What is always very amusing for the native English-speaker reading Polish historical works is the contrast between the Polish gentleman of the early 1800s, in his almost Turkish costume, and the English gentleman of the same era, in his proto-tuxedo. The literary Polish gentleman grows giant
moustaches, threatens, brags, yells, sings at the table, starts brawls, weeps with love for father, sweetheart or fatherland--even when there are ladies present. The English gentleman does not.
|Ah, another brawl at supper. How droll.|
One struggles to imagine Mr Darcy sitting at the table in the castle of Soplicowo when a riot breaks out around him. What would he do? Deftly step out a window and admire the stars to the sound of glass smashing or with great presence of mind elect to sit under the table? Or would some tightly-bound spirit in his breast burst its buttons, seize a club and explode into the fray? After all, Mr Darcy would be on holiday. When in Polish Lithuania, do as the Lithuanian Polish gentlemen do. ("Sprinkle, sprinkle.")
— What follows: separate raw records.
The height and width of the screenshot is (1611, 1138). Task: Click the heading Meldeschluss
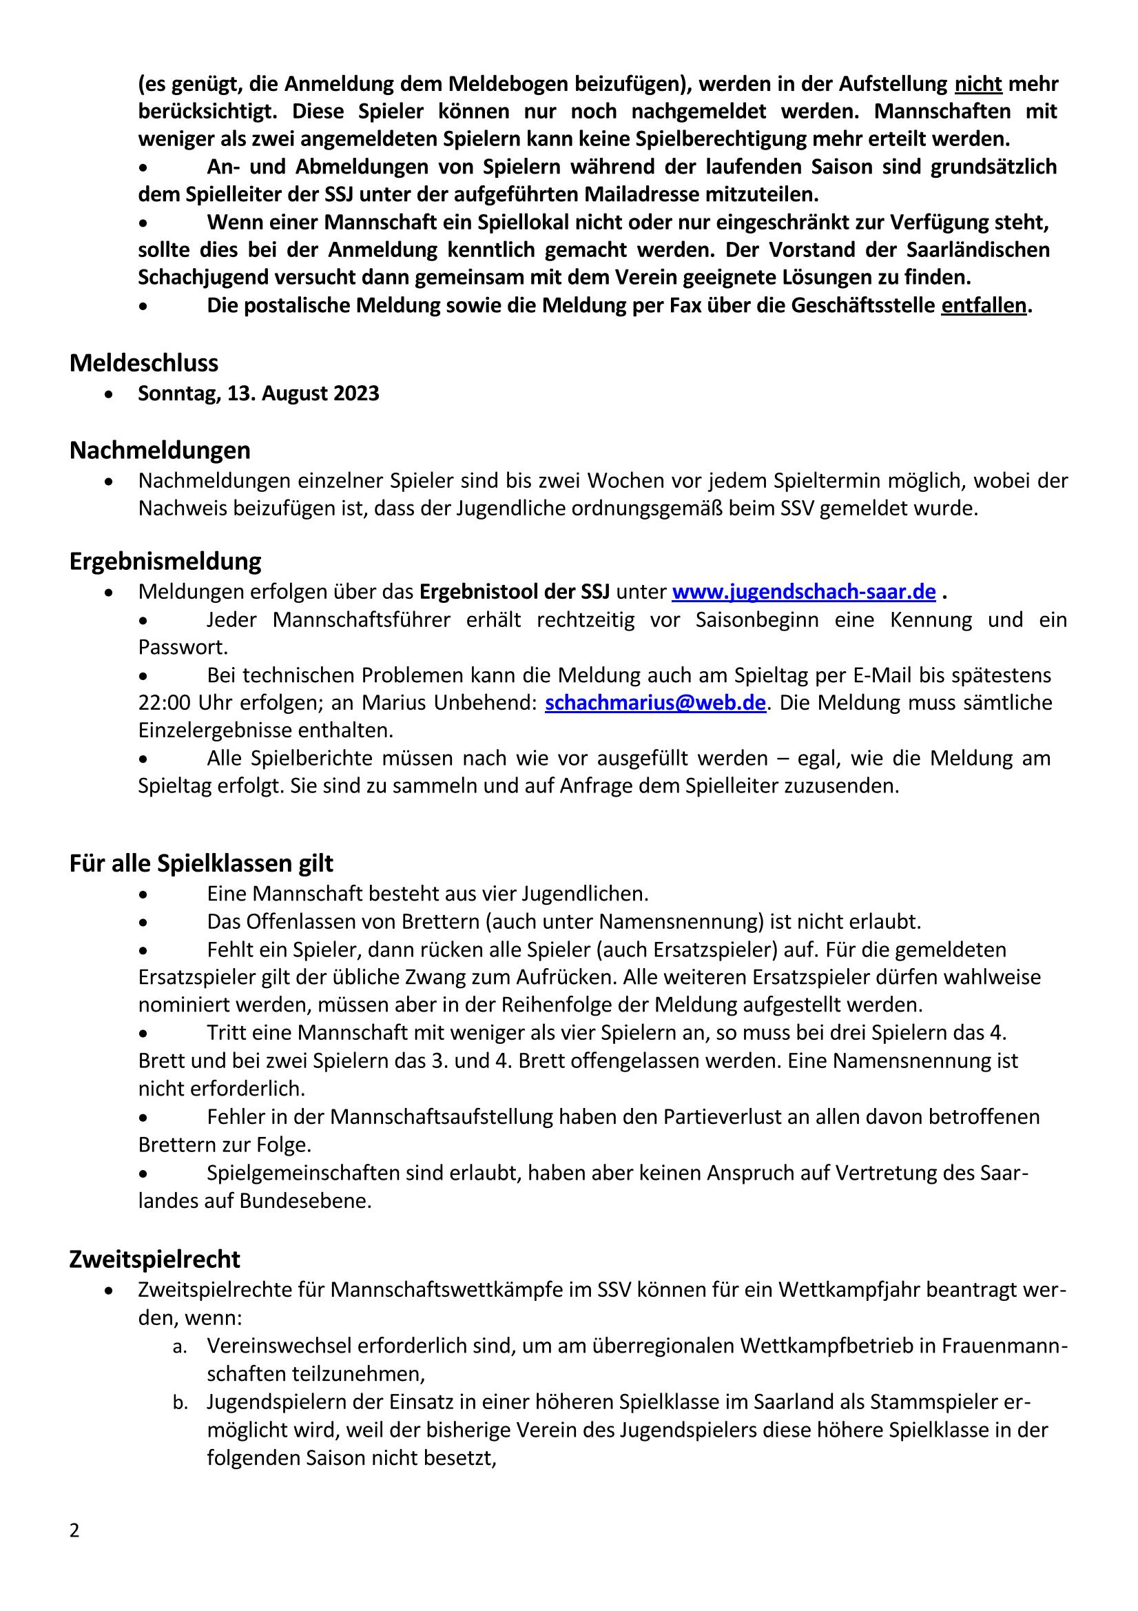[144, 363]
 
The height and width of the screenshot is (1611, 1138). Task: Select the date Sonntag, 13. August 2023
[258, 393]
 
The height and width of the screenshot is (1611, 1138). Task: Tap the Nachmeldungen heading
[159, 451]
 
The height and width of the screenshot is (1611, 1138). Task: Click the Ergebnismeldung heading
[165, 562]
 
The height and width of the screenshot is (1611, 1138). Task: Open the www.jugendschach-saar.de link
[803, 592]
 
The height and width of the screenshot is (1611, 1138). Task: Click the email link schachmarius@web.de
[654, 703]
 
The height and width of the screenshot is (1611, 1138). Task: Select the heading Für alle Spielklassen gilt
[201, 863]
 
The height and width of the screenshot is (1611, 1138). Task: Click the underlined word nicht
[978, 84]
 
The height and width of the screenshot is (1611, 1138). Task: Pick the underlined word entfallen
[984, 307]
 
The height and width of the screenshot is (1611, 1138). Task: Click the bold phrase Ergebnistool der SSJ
[515, 592]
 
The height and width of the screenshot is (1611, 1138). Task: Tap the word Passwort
[183, 648]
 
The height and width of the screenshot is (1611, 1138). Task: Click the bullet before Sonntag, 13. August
[109, 395]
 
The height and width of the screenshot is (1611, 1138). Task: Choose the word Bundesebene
[304, 1201]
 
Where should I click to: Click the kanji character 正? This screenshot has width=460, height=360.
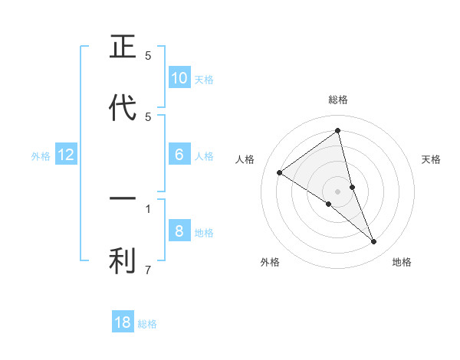tap(123, 47)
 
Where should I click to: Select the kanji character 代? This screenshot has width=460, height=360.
tap(123, 108)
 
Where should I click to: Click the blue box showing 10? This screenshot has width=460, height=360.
tap(179, 78)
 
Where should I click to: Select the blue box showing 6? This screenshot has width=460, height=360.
tap(179, 155)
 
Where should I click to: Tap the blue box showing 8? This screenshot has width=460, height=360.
tap(179, 231)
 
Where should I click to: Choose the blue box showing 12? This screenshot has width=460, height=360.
tap(66, 155)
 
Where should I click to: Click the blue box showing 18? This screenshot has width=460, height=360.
tap(123, 322)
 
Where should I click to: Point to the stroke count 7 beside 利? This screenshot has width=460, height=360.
tap(148, 270)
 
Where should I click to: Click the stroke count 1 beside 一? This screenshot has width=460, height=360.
tap(148, 208)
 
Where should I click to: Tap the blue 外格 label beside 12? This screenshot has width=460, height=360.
tap(41, 155)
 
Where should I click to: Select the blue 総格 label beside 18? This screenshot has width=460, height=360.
tap(147, 324)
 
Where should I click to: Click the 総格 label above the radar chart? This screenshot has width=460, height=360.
tap(337, 100)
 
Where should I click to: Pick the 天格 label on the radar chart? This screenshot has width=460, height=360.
tap(431, 159)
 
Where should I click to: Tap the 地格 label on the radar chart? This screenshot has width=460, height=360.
tap(402, 262)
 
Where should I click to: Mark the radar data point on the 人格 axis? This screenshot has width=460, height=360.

The English prose translation, which preserves Mickiewicz's literal meaning, if neither his meter nor his rhymes, reveals a number of unforgettable characters, including Gerwazy, the insanely loyal Warden of the Castle (whose rightful ownership is being contested between young Count Horeszko, cousin of its murdered owner, and the Soplica family), the mysterious and brilliant Bernardine monk Father Robak, young Tadeusz Soplica, who represents Polish Youth (and how), the very young Zofia Horeszko, who represents the ideal 19th century sweetheart and therefore is tragically lacking in colour, and her thirty-something aunt Telimena, who is a delightful female scoundrel, given to flirting with younger men at dinner parties. As Zofia's primary activities are taking care of chickens and looking pretty (she's only fourteen), the women of Pan Tadeusz would very boring and pathetic without Aunt Telimena. It is true that she wears rouge, but who are we to judge?
The reason to read an English prose translation (e.g. the 1917 edition by George Rapall Noyes here) is to get as close to the mind and talent of Mickiewicz as possible and, while admiring the wonderful metaphors, descriptions, adventures and jokes, to marvel that the author did all this in verse. To appreciate the verse, you have to either know or learn Polish---although of course you can see if you like the efforts of English translator-poets.
Here is an actor reciting the "Inwokacja" (Invocation), which is the very epic-like beginning to Pan Tadeusz: the author addresses first his homeland of Polish Lithuania and then the Blessed Mother of God.
The famous Polish director Andrzej Wajda made a film version of Pan Tadeusz, to which subtitles have been added for the anglophone market. The fighting scenes must be amazing, but no doubt poor Auntie Telimena has been sexed up for late 20th century sensibilities.
All Poles in Poland have to read this book in school, so if you want some insight into the Polish psyche (at very least all Polish psyches born between 1800 and 1989), I suggest you read it.